Record set section start

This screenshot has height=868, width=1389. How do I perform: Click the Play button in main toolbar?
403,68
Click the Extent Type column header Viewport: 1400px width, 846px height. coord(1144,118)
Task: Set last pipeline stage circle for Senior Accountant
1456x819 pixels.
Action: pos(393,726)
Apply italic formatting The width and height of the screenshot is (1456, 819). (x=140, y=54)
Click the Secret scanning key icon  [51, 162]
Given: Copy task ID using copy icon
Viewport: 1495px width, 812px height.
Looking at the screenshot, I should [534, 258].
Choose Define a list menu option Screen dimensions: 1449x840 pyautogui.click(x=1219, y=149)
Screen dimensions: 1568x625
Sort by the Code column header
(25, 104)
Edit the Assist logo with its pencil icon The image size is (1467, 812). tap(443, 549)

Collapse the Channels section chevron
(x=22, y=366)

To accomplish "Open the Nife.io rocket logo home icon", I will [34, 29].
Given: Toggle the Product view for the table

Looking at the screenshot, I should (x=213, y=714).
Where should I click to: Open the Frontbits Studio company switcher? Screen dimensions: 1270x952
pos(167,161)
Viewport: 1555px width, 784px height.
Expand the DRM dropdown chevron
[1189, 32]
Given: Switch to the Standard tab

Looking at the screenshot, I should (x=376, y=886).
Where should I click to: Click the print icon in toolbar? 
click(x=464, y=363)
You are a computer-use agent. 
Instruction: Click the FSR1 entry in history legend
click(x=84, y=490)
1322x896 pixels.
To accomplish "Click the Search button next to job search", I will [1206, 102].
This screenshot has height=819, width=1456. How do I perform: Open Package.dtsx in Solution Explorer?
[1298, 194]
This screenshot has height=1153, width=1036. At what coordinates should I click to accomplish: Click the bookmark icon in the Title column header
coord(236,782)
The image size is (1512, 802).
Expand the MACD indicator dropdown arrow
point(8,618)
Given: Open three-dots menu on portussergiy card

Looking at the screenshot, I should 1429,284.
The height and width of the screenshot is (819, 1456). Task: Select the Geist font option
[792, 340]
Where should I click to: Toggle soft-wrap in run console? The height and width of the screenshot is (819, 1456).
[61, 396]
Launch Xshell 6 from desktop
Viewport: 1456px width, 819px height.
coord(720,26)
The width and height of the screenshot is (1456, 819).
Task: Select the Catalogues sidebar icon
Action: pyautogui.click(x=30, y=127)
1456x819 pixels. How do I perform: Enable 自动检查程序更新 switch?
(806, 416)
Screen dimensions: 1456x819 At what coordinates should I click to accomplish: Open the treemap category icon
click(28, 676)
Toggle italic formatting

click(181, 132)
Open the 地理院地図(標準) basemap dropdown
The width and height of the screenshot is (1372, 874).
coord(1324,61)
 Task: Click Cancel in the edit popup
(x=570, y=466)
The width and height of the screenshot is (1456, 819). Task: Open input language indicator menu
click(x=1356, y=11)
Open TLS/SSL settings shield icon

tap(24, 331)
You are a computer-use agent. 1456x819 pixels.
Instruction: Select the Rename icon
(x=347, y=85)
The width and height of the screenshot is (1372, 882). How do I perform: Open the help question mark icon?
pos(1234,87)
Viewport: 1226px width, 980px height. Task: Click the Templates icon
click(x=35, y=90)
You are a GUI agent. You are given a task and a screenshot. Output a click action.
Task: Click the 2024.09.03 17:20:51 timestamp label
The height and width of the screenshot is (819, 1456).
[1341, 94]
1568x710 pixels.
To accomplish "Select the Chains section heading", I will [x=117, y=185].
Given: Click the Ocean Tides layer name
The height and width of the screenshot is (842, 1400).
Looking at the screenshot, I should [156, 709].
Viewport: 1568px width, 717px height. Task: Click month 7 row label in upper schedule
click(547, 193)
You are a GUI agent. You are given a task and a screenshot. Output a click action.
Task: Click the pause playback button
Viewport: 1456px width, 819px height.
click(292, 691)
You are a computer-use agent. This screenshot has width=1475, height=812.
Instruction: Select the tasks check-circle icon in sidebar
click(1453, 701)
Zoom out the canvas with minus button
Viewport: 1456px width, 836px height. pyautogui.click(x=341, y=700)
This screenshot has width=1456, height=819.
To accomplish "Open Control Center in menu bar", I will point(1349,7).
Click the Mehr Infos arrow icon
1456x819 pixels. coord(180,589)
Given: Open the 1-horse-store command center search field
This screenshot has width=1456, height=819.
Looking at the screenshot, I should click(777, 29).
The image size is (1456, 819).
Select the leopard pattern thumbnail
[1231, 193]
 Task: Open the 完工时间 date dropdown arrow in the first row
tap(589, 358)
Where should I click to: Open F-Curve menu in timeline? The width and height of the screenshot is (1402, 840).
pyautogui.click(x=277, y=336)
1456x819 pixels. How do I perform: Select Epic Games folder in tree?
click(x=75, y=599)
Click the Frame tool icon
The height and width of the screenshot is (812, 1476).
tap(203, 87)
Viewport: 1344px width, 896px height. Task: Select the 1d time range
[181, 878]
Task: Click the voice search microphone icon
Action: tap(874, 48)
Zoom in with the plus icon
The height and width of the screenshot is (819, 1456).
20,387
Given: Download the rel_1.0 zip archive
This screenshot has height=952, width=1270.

Record set section end

### Work to complete
Would it be possible to set down the full listing again, character for character?

### Exercise result
This screenshot has height=868, width=1389. How do I perform: Click the Play button in main toolbar?
403,68
Click the Extent Type column header Viewport: 1400px width, 846px height. coord(1144,118)
Task: Set last pipeline stage circle for Senior Accountant
1456x819 pixels.
Action: pos(393,726)
Apply italic formatting The width and height of the screenshot is (1456, 819). (x=140, y=54)
Click the Secret scanning key icon  [51, 162]
Given: Copy task ID using copy icon
Viewport: 1495px width, 812px height.
Looking at the screenshot, I should [534, 258].
Choose Define a list menu option Screen dimensions: 1449x840 pyautogui.click(x=1219, y=149)
Screen dimensions: 1568x625
Sort by the Code column header
(25, 104)
Edit the Assist logo with its pencil icon The image size is (1467, 812). tap(443, 549)

Collapse the Channels section chevron
(x=22, y=366)

To accomplish "Open the Nife.io rocket logo home icon", I will [34, 29].
Given: Toggle the Product view for the table

Looking at the screenshot, I should (x=213, y=714).
Where should I click to: Open the Frontbits Studio company switcher? Screen dimensions: 1270x952
pos(167,161)
Viewport: 1555px width, 784px height.
Expand the DRM dropdown chevron
[1189, 32]
Given: Switch to the Standard tab

Looking at the screenshot, I should (x=376, y=886).
Where should I click to: Click the print icon in toolbar? 
click(x=464, y=363)
You are a computer-use agent. 
Instruction: Click the FSR1 entry in history legend
click(x=84, y=490)
1322x896 pixels.
To accomplish "Click the Search button next to job search", I will [1206, 102].
This screenshot has height=819, width=1456. How do I perform: Open Package.dtsx in Solution Explorer?
[1298, 194]
This screenshot has height=1153, width=1036. At what coordinates should I click to accomplish: Click the bookmark icon in the Title column header
coord(236,782)
The image size is (1512, 802).
Expand the MACD indicator dropdown arrow
point(8,618)
Given: Open three-dots menu on portussergiy card

Looking at the screenshot, I should 1429,284.
The height and width of the screenshot is (819, 1456). Task: Select the Geist font option
[792, 340]
Where should I click to: Toggle soft-wrap in run console? The height and width of the screenshot is (819, 1456).
[61, 396]
Launch Xshell 6 from desktop
Viewport: 1456px width, 819px height.
coord(720,26)
The width and height of the screenshot is (1456, 819).
Task: Select the Catalogues sidebar icon
Action: pyautogui.click(x=30, y=127)
1456x819 pixels. How do I perform: Enable 自动检查程序更新 switch?
(806, 416)
Screen dimensions: 1456x819 At what coordinates should I click to accomplish: Open the treemap category icon
click(28, 676)
Toggle italic formatting

click(181, 132)
Open the 地理院地図(標準) basemap dropdown
The width and height of the screenshot is (1372, 874).
coord(1324,61)
 Task: Click Cancel in the edit popup
(x=570, y=466)
The width and height of the screenshot is (1456, 819). Task: Open input language indicator menu
click(x=1356, y=11)
Open TLS/SSL settings shield icon

tap(24, 331)
You are a computer-use agent. 1456x819 pixels.
Instruction: Select the Rename icon
(x=347, y=85)
The width and height of the screenshot is (1372, 882). How do I perform: Open the help question mark icon?
pos(1234,87)
Viewport: 1226px width, 980px height. Task: Click the Templates icon
click(x=35, y=90)
You are a GUI agent. You are given a task and a screenshot. Output a click action.
Task: Click the 2024.09.03 17:20:51 timestamp label
The height and width of the screenshot is (819, 1456).
[1341, 94]
1568x710 pixels.
To accomplish "Select the Chains section heading", I will [x=117, y=185].
Given: Click the Ocean Tides layer name
The height and width of the screenshot is (842, 1400).
Looking at the screenshot, I should [156, 709].
Viewport: 1568px width, 717px height. Task: Click month 7 row label in upper schedule
click(547, 193)
You are a GUI agent. You are given a task and a screenshot. Output a click action.
Task: Click the pause playback button
Viewport: 1456px width, 819px height.
click(292, 691)
You are a computer-use agent. This screenshot has width=1475, height=812.
Instruction: Select the tasks check-circle icon in sidebar
click(1453, 701)
Zoom out the canvas with minus button
Viewport: 1456px width, 836px height. pyautogui.click(x=341, y=700)
This screenshot has width=1456, height=819.
To accomplish "Open Control Center in menu bar", I will point(1349,7).
Click the Mehr Infos arrow icon
1456x819 pixels. coord(180,589)
Given: Open the 1-horse-store command center search field
This screenshot has width=1456, height=819.
Looking at the screenshot, I should click(777, 29).
The image size is (1456, 819).
Select the leopard pattern thumbnail
[1231, 193]
 Task: Open the 完工时间 date dropdown arrow in the first row
tap(589, 358)
Where should I click to: Open F-Curve menu in timeline? The width and height of the screenshot is (1402, 840).
pyautogui.click(x=277, y=336)
1456x819 pixels. How do I perform: Select Epic Games folder in tree?
click(x=75, y=599)
Click the Frame tool icon
The height and width of the screenshot is (812, 1476).
tap(203, 87)
Viewport: 1344px width, 896px height. Task: Select the 1d time range
[181, 878]
Task: Click the voice search microphone icon
Action: tap(874, 48)
Zoom in with the plus icon
The height and width of the screenshot is (819, 1456).
20,387
Given: Download the rel_1.0 zip archive
This screenshot has height=952, width=1270.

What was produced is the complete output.